Представлялось мне все именно так.
А представлялось мне так потому, что сорвались многие мои праздничные планы (такое почему-то случалось каждый год), и я, обидевшись на весь мир, но при этом не желая торчать дома, ехал к одной ненужной знакомой, некрасивой и нежеланной. Так происходило тоже каждый год. Никого, ожидавшего нас в этот вечер, ни у нее, ни у меня в целом городе не нашлось, и оставалось повстречаться нашим неприкаянным похотям, хотя обоим было ясно, что все, чему сегодня произойти, окажется безрадостным и ненужным.
Она всегда вела себя самым невыгодным для женщины — особенно в некоторых летах — образом. Выражалось это в непрестанном уязвлении мужчин.
И тех, кто заинтересовывался ею, и вообще собеседников. Посрамляла она даже того, с кем бывала близка, — это я знал по себе.
Репертуар насмешек бывал нехитрый и жалкий. Скажем, постоянное вышучивание новостей в одежде. Уже повязывая галстук, я знал, что услышу: “Ого! Он в галстуке! В президиум идешь, что ли?” или “Ну и ну! Ботиночки новые! Вот умора! Думаешь, я тебя в старых не опознаю?”
И почему-то надо было по каждому поводу оправдываться.
Реплики эти, даже если ей очень стоило бы помолчать, бывали вовсе бестактными и обескураживающими. “Сейчас, конечно, лапать начнешь!” — могла она сказать, когда, встав из-за стола и делая вид, что собираюсь подойти к окну, я направлялся к ее стулу, — нехитрый мужской маневр для перехода к прикосновениям.
Или “Как вы все суетливо стаскиваете носки! К брюкам бы их пришивали! Чтоб заодно!”

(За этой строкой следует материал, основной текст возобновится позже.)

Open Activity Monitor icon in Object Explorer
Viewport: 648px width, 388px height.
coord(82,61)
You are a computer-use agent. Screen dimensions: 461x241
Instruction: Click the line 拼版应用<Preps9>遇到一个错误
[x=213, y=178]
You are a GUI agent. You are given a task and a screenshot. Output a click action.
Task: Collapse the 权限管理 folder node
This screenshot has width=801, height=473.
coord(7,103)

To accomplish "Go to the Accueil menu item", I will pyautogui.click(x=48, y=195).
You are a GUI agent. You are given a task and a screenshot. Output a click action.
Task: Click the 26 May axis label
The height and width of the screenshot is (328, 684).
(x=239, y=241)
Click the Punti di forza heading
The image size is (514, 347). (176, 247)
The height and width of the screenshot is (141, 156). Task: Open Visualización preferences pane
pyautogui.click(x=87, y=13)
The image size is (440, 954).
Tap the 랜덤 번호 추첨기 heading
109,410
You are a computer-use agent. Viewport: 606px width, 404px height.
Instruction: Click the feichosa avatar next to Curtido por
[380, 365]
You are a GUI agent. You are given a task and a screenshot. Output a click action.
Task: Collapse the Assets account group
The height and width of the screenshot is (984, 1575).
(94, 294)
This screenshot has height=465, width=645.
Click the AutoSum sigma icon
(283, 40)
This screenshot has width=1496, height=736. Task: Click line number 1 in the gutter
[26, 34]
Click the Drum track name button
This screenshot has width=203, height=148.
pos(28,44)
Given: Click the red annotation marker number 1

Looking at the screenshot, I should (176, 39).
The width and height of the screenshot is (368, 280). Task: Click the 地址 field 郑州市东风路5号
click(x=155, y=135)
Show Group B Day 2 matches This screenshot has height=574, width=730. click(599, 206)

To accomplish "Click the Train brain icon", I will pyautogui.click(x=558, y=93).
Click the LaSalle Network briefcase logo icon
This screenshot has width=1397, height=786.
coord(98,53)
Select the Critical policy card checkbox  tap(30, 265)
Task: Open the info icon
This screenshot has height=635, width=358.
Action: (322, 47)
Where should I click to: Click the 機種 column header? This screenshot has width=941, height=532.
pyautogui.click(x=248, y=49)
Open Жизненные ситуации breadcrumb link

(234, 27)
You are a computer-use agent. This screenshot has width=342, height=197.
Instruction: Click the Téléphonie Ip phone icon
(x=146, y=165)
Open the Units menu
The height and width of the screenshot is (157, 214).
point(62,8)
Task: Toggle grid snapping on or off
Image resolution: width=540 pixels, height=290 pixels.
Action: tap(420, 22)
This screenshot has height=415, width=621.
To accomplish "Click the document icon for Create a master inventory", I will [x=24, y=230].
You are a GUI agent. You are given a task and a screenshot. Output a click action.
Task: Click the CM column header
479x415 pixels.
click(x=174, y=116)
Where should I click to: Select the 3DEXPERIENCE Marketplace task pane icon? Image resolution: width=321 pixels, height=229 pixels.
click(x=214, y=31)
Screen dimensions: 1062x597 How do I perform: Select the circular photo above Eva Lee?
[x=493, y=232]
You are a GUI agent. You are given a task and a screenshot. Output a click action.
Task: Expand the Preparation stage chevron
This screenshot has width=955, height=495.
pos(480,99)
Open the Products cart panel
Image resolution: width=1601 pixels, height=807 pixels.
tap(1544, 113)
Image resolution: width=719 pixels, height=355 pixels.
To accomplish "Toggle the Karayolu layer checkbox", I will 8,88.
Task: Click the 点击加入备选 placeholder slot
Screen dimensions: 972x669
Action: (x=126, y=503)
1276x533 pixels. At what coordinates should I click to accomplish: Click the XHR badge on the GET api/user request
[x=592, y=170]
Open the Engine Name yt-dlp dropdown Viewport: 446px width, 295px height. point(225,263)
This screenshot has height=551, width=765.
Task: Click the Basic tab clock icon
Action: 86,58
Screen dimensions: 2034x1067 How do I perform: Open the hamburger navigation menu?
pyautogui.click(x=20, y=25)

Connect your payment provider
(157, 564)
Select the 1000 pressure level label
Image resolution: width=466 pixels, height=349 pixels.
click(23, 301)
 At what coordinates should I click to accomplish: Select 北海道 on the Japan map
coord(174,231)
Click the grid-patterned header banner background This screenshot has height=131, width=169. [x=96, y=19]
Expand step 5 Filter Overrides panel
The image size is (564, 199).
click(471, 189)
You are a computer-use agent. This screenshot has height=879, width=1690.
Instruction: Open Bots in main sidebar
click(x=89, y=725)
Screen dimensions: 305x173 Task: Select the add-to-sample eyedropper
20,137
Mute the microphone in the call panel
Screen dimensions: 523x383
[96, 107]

Словом, она постоянно ставила мужчин на место, хотя в саркастическом ее взгляде порой улавливались тревога и даже отчаяние. Но уж тут она бывала начеку — всегда это в себе подмечала и ощетинивалась, и произносила что-нибудь вовсе неуместное.
Как-то, чересчур распалившись в объятии, но затем, вероятно, пожалев, что дала себя увидеть потерявшей голову, она суховатым тоном заметила, что оргазм ее был иронический и чтобы я ничего себе не воображал.
Была у моей знакомой и некая темная прихоть. Твердым голосом в какой-то момент потребовать то, что совершить бывало невыносимо. Однако и тут, намеренно унимая сбившееся дыхание, она умудрялась ляпнуть такое, отчего возможности мои, и без того мобилизованные только из самолюбия, перечеркивались напрочь.
А еще у рождественской сотрапезницы были коричневатые подглазья, пристальный собачий взгляд и, хотя она непрерывно курила, непрокуренные странного белого цвета зубы…
“…Перестань ускользать! Молчи и не протестуй против моих рук. Их упрямство предуказано не нами! Ты все равно им подчинишься… Не захочешь, а одуреешь и, хотя кругом зима, даже расставишь стройные свои ноги… И уж тут, конечно, возникнут смехотворные препоны всех колготочных и прочих резинок! Но это видимость, что они защита от беззащитности! На самом деле, преодоленные, они еще сильней притиснут мою всемогущую руку к вздрагивающему твоему животу… Мы же с тобой всегдашняя группа риска — в любую минуту можем нагноить в себе нестерпимое желание…”
Мне снова показалось, что потянуло курятником — слабой волной запаха, какая обычно улавливается в заштатных польских городках, где австро-венгерскую канализацию еще во времена Франца Иосифа проела ржа, а для ремонта уже не найти сведущих людей. Те, кого все-таки найдут, станут медлительно копать мелкие канавы, отсыпая на старый тротуар серую состоящую из европейских комочков не нашу землю. И хоть ты рой, хоть не рой, пованивать там будет всегда, ибо исправить уже ничего невозможно. Где теперь найдешь допотопные императорские сгоны с глубокой резьбой? Можно, конечно, ее нарéзать, но это если на какой-нибудь барахолке сыщутся в довоенной еврейской рухляди годные в дело нужные железины.
То возникавший, то пропадавший запах, а также канава в сыпком грунте чужой земли, захолустно отличавшаяся от переулочного со здоровенными — в полковша — смерзшимися глыбами котлована, напомнили мне старуху в таком вот польском городе, беседовавшую в старинной арке — Гродской Браме — с обношенным высоким стариком. Старая женщина и сама выглядела прискорбно, будучи в темно-синем прорезиненном плаще, известной нам уличной одеже, которую я и на родине не переносил. Вдобавок она держала в руках тонкогорлую литровую бутылку молока, заткнутую бумажкой.